For those who don’t follow the genre, Musgraves’ revelatory breakout might seem like it came out of left field. It hasn’t, really: as a solo artist, she’s already a two-time Grammy winner (beating Taylor Swift both times); a three-time CMA winner, including song of the year for “Follow Your Arrow” in 2014; and placed seventh on the reality show Nashville Star when she was 18, an appearance Musgraves herself derides as not great. Before she started keeping songs for herself, Warner Bros./Chappell hired her as a staff songwriter, and well before she moved to Nashville, she wrote and recorded yodely country albums while her family acted as her manager and agent on local circuits.

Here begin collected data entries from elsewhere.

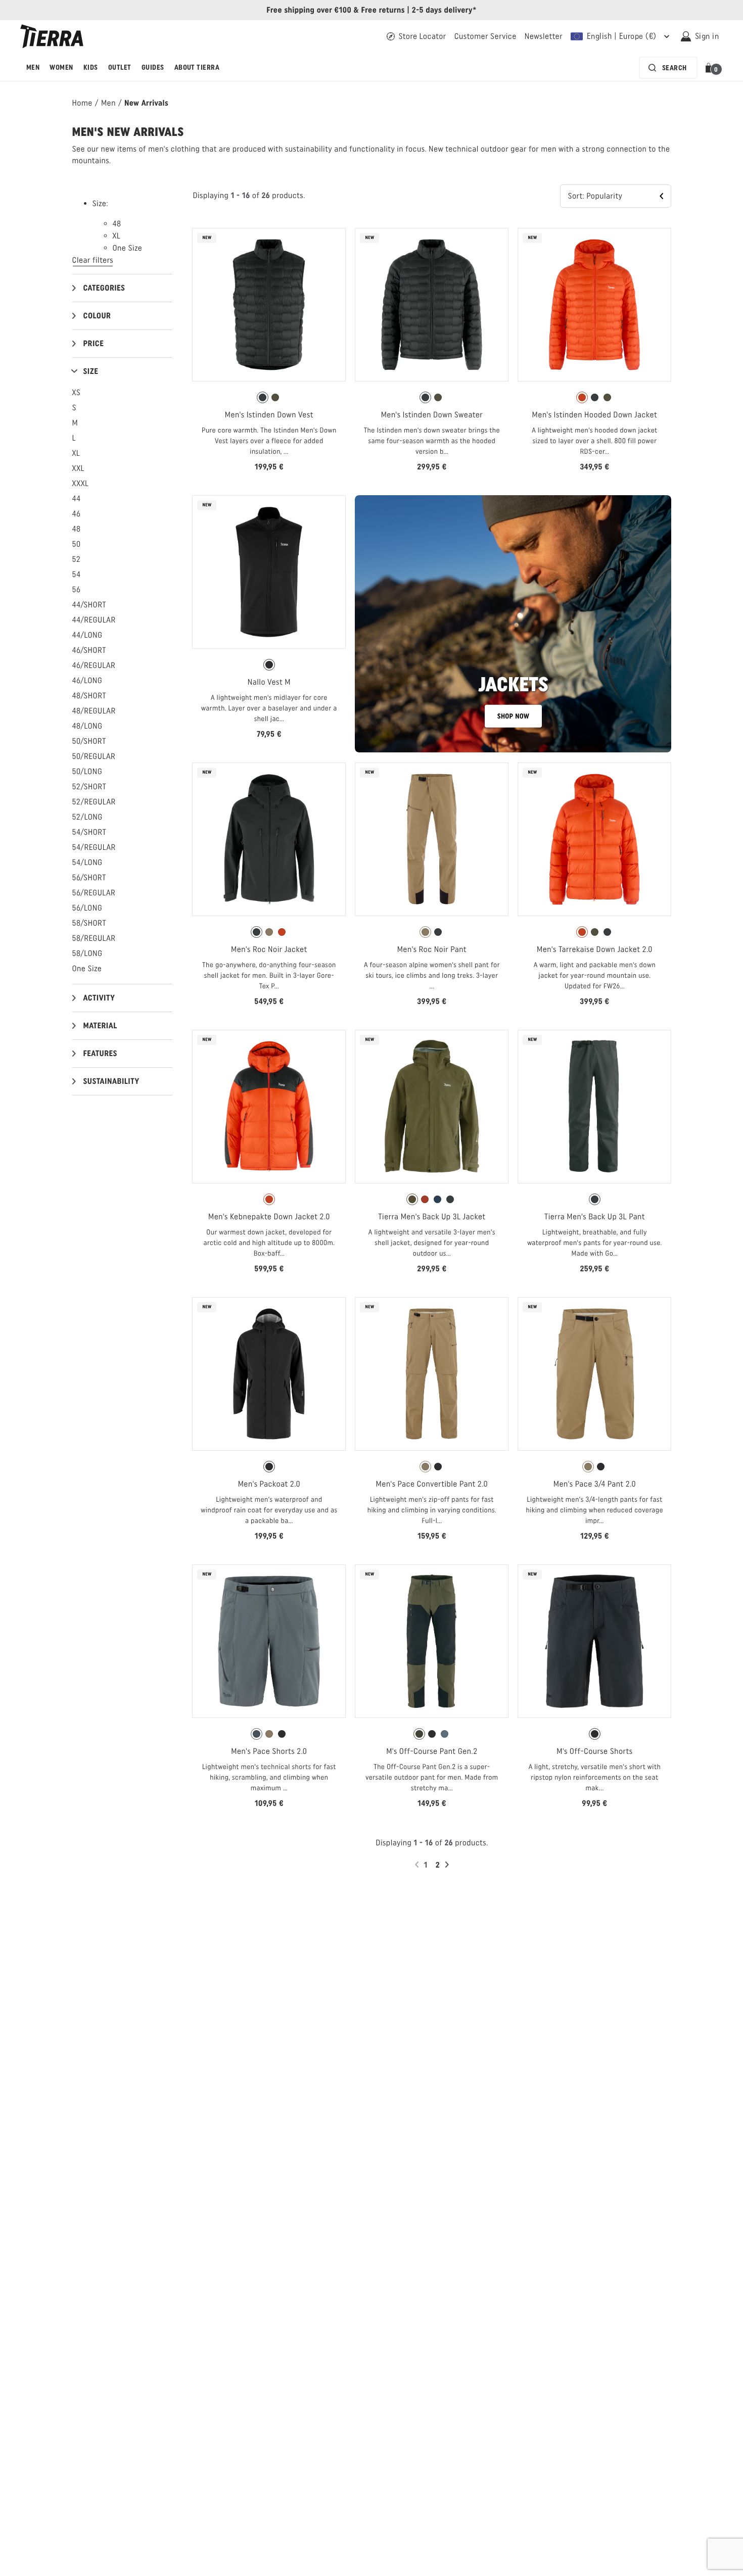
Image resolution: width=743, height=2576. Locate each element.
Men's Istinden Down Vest (269, 414)
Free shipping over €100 (308, 10)
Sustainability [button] (111, 1081)
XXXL (80, 483)
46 (76, 513)
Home (82, 103)
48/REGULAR (94, 710)
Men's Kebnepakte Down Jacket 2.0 (269, 1216)
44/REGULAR (94, 620)
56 (76, 589)
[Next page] (448, 1865)
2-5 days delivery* (444, 10)
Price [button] (93, 343)
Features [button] (100, 1053)
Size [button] (91, 371)
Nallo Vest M (269, 682)
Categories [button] (104, 288)
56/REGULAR (94, 892)
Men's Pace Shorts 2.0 (269, 1751)
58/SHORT (89, 923)
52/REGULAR (94, 801)
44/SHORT (89, 604)
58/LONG (87, 953)
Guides (153, 67)
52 (76, 559)
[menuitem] (32, 68)
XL (76, 453)
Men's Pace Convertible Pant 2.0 (432, 1484)
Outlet (119, 67)
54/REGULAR (94, 847)
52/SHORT (89, 786)
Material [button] (100, 1025)
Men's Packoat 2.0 (269, 1484)
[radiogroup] (269, 398)
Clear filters (93, 260)
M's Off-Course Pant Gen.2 (431, 1751)
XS (76, 392)
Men (32, 67)
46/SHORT (89, 650)
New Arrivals (146, 103)
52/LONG (87, 817)
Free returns (382, 10)
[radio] (262, 397)
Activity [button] (99, 998)
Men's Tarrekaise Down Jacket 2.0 (595, 949)
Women (61, 67)
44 (76, 498)
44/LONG (87, 635)
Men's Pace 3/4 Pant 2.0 (594, 1484)
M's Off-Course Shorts (594, 1751)
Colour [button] (97, 315)
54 (76, 574)
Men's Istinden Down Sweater (432, 414)
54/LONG (87, 862)
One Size (87, 968)
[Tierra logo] (51, 36)
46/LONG (87, 680)
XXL (78, 468)
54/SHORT (89, 832)
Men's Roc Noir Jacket (269, 949)
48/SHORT (89, 695)
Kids (90, 67)
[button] (710, 68)
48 (76, 529)
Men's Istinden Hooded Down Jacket (595, 414)
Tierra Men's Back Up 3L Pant (594, 1216)
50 (76, 544)
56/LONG (87, 908)
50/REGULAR (94, 756)
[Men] (513, 623)
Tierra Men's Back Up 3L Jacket (431, 1216)
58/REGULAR (94, 938)
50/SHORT (89, 741)
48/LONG (87, 726)
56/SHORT (89, 877)
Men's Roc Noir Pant (432, 949)
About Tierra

Lately, she’s toured with Little Big Town and Katy Perry, and she’s about to do two months on the road with Harry Styles.
Her popularity wasn’t greased, however; though her past two albums, Same Trailer Different Park (2013) and Pageant Material (2015), certainly sound like the music you’d expect to hear flipping through every station while driving a rural stretch of I-70, she was largely blacklisted from country radio, aside from “Merry Go Round” in 2013, for a few reasons. (Nevermind that a deejay once described a successful and sexist country radio formula as a salad, men as the lettuce and women, the tomatoes, setting off “Tomato-gate.”) One, her lyrics come with a no-bullshit frankness emblematic on songs like “Pageant Material,” about the reasons she will never, in fact, be “pageant material,” and “Good Ol’ Boys Club,” a refusal to play nice with the male dominance in the record industry. Two, she talks about taking morning bong hits like it were as commonplace as a cup of coffee. Three, she’s openly championed LGBTQ rights in a space that’s traditionally very concerned about gender normativity.
The last of her more contentious qualities might be a turnoff to the aging gatekeepers of country radio, but her outspoken gay positivity and love of drag have helped her find her fanbase, which has only grown recently with the swell of positive press and appearances on Colbert, Fallon, and Ellen. Though Musgraves avoids labeling her more progressive takes as activism, she’s introducing the world-at-large to the growing ethos within the younger generation of country artists like Jason Isbell and Maren Morris whose outward politics are moving further left (and closer to its egalitarian, populist roots), and whose sensibilities are redefining the musical contours of a genre that’s been hammered into a red-state stereotype. Sure, Musgraves has attracted the (well-deserved) attention of urban media types, perhaps to the frustration of fans more steeped in the country music scene, but ultimately, her success helps reinforce that country was never a homogenous mass; there’s always space for new types of cowboy.